Although the US official declined to specify which Russian activity raised the US alarm, there have been publicly acknowledged incidents involving Russian fighting around critical Ukrainian infrastructure.
These include Russian operations around Ukraine’s Zaporizhzhia nuclear power plant, Europe’s biggest, which is under Russian control.
Ukraine has also voiced concerns Russia might blow up the Nova Kakhovka dam, which holds back an enormous reservoir in southern Ukraine. Bursting the dam would send a wall of water flooding settlements below, including towards the strategic regional capital Kherson, which Ukrainian forces recaptured on November 11.
US-Russia communications have been in the spotlight since the start of Russia’s invasion of its neighbour, given the grave risk that a miscalculation by either side could cause a direct conflict between the nuclear-armed nations.

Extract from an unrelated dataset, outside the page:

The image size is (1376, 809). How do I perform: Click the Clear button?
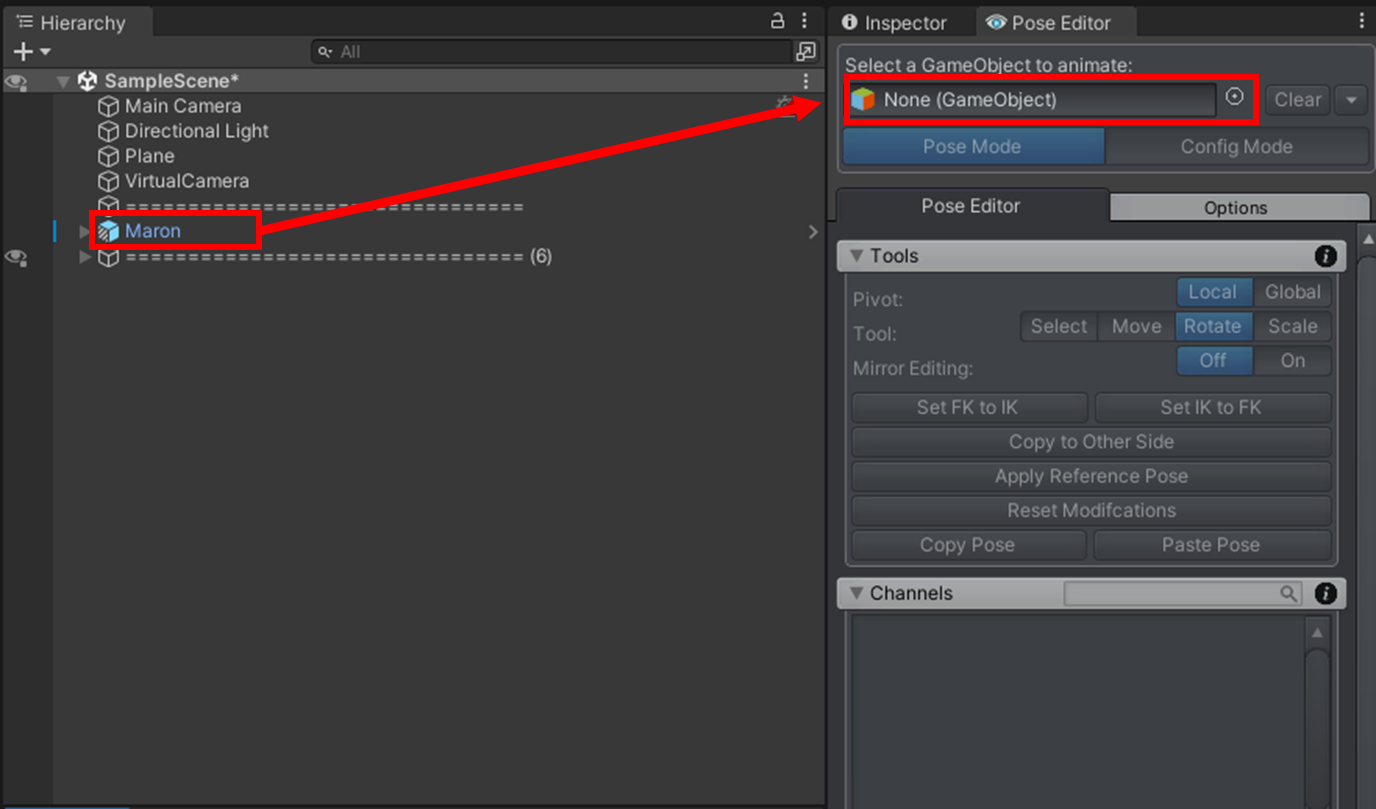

The deconfliction line is just one of several ways the US and Russia militaries still have to communicate.
Other military channels include rare high-level talks between US Defence Secretary Lloyd Austin and Russian Defence Minister Sergei Shoigu. The top US and Russian generals, US Army General Mark Milley and Russian General Valery Gerasimov, have also spoken on two occasions since the war started, his office said.
White House national security adviser Jake Sullivan and CIA Director Bill Burns have also had contact with Russian officials.
Still, US-Russia relations are at their lowest point since the Cold War and the US State Department said on Monday that Moscow postponed talks in Cairo aimed at resuming nuclear weapons inspections. The Russian foreign ministry confirmed the talks were postponed. Neither side provided a reason.
Asked for comment on the deconfliction line, the Pentagon said only that it retained several channels to “discuss critical security issues with the Russians during a contingency or emergency for the purposes of preventing miscalculation, military incidents, and escalation”.
“We are encouraged by recent senior DoD calls with Russian counterparts and believe continued dialogue is critical,” a Department of Defence spokesperson said.
Neither Russia’s embassy in Washington nor its defence ministry in Moscow responded to requests for comment.
When it was announced in March, the Pentagon said the deconfliction line was created to avoid any inadvertent clashes in Nato airspace or on the ground.
“It’s not meant to be an all-purpose complaint line where we can just pick up the phone and register concerns about what Russia’s doing in Ukraine,” a senior US defence official said at the time.
During the Cold War, the United States and the Soviet Union maintained such hot lines at different levels.
Alexander Vershbow, a former US ambassador to Moscow and a former senior Pentagon and Nato official, said the latest deconfliction line was meant to focus on daily operations – as opposed to the more strategic conversations between top officials like Milley and Gerasimov.
Vershbow drew a comparison to the far more active deconfliction line for Syria, where US and Russian military forces sometimes operate in the same airspace or terrain.
“We’ve seen this in Syria, where having the direct operational channel can at least clarify intentions during a fast-moving situation where maybe Washington is asleep,” Vershbow told Reuters.
The deconfliction line is tested twice daily with calls conducted in Russian, the US official said. A Russian speaker from the US European Command initiates those calls out of Wiesbaden, Germany, the official said.
Wiesbaden is also the location of the Pentagon’s new Security Assistance Group-Ukraine, or SAG-U, which remotely supports the Kyiv government’s defence against Russian troops.
US officials, speaking on condition of anonymity, have previously said that early in the conflict planners believed the deconfliction line could be useful if the United States needed to evacuate Americans from Russian-occupied territory in Ukraine.
When the war began, the United States thought Russia might be able to quickly capture Ukrainian territory, trapping American citizens before they had a chance to leave.
One official had speculated it also could have been used if a Russian fighter plane chased a Ukrainian aircraft into Polish airspace, or if a Russian missile crossed Nato airspace.